‘HDP'ye Saldıran Kişi DHKP-C'den Tutuklanan Bir Adam, Görüntüleri Var’
Başbakan Ahmet Davutoğlu, geçtiğimiz günlerde HDP binalarına yapılan saldırıyla ilgili, 'Açık bir şekilde, ellerimizde belgeler var. 2007'de DHKP-C'den tutuklanan bir adam, elimizde görüntüleri var. HDP binasına girişi çıkışı var, her şey belli' dedi.

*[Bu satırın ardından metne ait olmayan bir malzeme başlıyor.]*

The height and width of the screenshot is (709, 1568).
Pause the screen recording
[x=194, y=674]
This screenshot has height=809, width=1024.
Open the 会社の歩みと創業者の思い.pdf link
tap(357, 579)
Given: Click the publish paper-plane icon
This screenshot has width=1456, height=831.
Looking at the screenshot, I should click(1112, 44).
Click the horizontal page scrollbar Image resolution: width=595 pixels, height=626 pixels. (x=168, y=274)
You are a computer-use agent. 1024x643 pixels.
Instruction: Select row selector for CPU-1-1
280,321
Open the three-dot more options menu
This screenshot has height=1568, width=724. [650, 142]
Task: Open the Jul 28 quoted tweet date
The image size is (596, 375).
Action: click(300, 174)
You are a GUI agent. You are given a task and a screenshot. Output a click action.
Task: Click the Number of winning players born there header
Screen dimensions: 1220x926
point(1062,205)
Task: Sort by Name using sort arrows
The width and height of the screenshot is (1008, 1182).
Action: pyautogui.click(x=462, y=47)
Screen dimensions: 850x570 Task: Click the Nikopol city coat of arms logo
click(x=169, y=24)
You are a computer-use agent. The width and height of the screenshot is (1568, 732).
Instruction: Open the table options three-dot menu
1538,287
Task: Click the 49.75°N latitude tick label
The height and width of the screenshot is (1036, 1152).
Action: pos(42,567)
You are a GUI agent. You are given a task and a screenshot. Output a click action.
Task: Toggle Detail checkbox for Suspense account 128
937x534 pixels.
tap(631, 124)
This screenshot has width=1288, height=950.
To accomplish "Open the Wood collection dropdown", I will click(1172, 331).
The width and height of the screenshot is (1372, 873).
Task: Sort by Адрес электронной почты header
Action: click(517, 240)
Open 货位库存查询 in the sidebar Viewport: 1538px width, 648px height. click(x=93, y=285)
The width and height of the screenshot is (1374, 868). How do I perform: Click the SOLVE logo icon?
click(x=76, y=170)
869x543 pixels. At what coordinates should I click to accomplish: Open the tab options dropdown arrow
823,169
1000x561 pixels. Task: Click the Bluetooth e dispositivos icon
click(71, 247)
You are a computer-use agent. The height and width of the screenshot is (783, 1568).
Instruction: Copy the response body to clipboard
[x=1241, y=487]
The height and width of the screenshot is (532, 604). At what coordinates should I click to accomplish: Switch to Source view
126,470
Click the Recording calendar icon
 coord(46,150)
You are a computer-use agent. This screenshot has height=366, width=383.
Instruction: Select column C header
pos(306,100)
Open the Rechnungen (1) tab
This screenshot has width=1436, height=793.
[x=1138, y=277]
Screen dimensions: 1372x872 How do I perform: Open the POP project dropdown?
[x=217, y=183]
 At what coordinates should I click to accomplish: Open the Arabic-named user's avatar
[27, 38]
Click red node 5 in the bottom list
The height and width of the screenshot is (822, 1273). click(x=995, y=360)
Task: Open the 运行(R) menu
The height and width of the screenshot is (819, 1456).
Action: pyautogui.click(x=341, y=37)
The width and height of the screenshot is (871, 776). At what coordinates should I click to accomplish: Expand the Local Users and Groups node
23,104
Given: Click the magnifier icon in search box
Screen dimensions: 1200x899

Başbakan Davutoğlu, İzmir'deki Başbakanlık Ofisi'nde Show TV canlı yayınında gündeme ilişkin soruları yanıtladı. Davutoğlu'nun açıklamalarından satır başları şöyle:
Seçim vaatlerini anlatan Davutoğlu, 'Son 5 ay içinde öyle bir psikolojik algı operasyonu yapılıyor ki Kılıçdaroğlu’nun hiçbir hesaba dayanmayan asgari ücret veya mazot açıklamalarını öne çıkararak sanki AK Parti’nin kitlesel taleplere duyarsız kaldığı gibi bir algı oluşturmaya çalışıyorlar” dedi.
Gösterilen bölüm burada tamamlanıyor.